The report comes amid an iconic debate that asks: Should governments be allowed to undermine the use of encryption — which involves encoding information so that intruders cannot access it — in order to capture criminals?

In what has been called the War on Crypto Terror, governments aim to impose backdoors on digital devices in order to thwart crime, while security researchers and companies espouse stronger security. The debate is well-explored in Bitcoin. Anonymity tools like Darkwallet have cropped up in the name of financial privacy.

The report, authored by special rapporteur David Kaye, kicks off with an Orwellian warning:

“Contemporary digital technologies offer Governments, corporations, criminals and pranksters unprecedented capacity to interfere with the rights to freedom of opinion and expression.”

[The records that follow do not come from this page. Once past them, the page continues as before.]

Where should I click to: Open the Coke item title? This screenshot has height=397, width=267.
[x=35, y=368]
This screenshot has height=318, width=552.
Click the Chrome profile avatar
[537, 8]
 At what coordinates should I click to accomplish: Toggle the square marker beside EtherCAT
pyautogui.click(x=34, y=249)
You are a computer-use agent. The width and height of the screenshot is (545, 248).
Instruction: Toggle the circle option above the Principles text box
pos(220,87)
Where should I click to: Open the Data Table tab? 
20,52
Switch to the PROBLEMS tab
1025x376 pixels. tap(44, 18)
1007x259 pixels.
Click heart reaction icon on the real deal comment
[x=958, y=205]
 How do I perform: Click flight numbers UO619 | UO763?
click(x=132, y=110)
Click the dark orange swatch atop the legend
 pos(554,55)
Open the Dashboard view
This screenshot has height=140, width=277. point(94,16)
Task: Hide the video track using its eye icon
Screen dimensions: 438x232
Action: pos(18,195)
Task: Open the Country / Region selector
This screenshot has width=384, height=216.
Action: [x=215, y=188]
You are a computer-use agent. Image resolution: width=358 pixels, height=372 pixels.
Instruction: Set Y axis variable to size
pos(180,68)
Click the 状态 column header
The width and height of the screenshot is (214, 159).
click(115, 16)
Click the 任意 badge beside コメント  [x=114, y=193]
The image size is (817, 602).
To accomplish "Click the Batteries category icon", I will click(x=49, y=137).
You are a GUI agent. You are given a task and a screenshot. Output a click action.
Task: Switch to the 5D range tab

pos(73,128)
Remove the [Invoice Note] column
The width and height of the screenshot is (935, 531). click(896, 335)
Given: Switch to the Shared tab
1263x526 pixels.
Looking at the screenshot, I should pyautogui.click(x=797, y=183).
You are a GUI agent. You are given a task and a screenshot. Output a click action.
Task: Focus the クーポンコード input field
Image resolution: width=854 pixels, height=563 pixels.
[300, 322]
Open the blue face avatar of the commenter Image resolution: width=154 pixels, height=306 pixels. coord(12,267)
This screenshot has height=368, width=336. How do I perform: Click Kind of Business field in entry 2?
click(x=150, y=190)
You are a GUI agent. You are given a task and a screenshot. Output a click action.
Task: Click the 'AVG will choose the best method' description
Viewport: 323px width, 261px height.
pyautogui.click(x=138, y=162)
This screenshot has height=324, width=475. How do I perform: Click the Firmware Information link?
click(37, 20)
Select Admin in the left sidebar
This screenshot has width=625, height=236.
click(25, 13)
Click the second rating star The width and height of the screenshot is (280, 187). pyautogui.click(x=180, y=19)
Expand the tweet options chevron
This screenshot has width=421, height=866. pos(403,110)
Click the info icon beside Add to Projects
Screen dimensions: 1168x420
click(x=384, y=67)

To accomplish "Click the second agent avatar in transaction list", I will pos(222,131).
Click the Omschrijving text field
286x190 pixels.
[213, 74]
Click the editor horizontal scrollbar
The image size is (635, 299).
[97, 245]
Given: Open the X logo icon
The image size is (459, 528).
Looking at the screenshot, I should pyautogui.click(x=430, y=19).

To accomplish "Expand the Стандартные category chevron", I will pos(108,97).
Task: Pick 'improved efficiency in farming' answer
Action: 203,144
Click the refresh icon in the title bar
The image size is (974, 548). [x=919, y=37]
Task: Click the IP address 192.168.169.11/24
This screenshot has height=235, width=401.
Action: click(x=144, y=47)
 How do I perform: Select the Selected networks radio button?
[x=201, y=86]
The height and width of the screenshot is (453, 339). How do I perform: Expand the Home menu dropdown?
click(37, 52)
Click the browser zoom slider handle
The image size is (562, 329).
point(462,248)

In 21-pages, Kaye concludes that governments should not undermine encryption, which the report claims is essential for freedom of expression:

“Blanket prohibitions fail to be necessary and proportionate. States should avoid all measures that weaken the security that individuals may enjoy online, such as backdoors, weak encryption standards and key escrows.”

It's a familiar argument. The U.S. tech sector recently urged the White House to rule out backdoor policies. In a letter, companies — Apple and Microsoft among them — cryptographers, and civil rights organizations warned that backdoors could easily be abused by intruders and thus could “undermine human rights.”

But according to the UN report, government-mandated decryption occasionally makes sense: 

“Court-ordered decryption, subject to domestic and international law, may only be permissible when it results from transparent and publicly accessible laws applied solely on a targeted, case-by-case basis to individuals (i.e., not to a mass of people) and subject to judicial warrant and the protection of due process rights of individuals.”

States should be allowed to decrypt communications on a “case-by-case” basis, in contrast with mass surveillance, which requires backdoors for criminals and non-criminals alike. That's the approach taken by the NSA, as documents released by Edward Snowden have shown. But the report doesn't offer a way for encryption to be targeted.

Governments seem to be growing bolder. In January, Prime Minister David Cameron threatened create a law to undermine encryption. And indeed, the UK recently re-introduced the Investigatory Powers Bill, which requires businesses to bolster surveillance and undermine encryption. The bill caused a stir — blockchain software company Eris Industries left the UK in protest.

The crypto debate has been growing louder, and the report is another strong signal that encryption restrictions won't be taken lightly.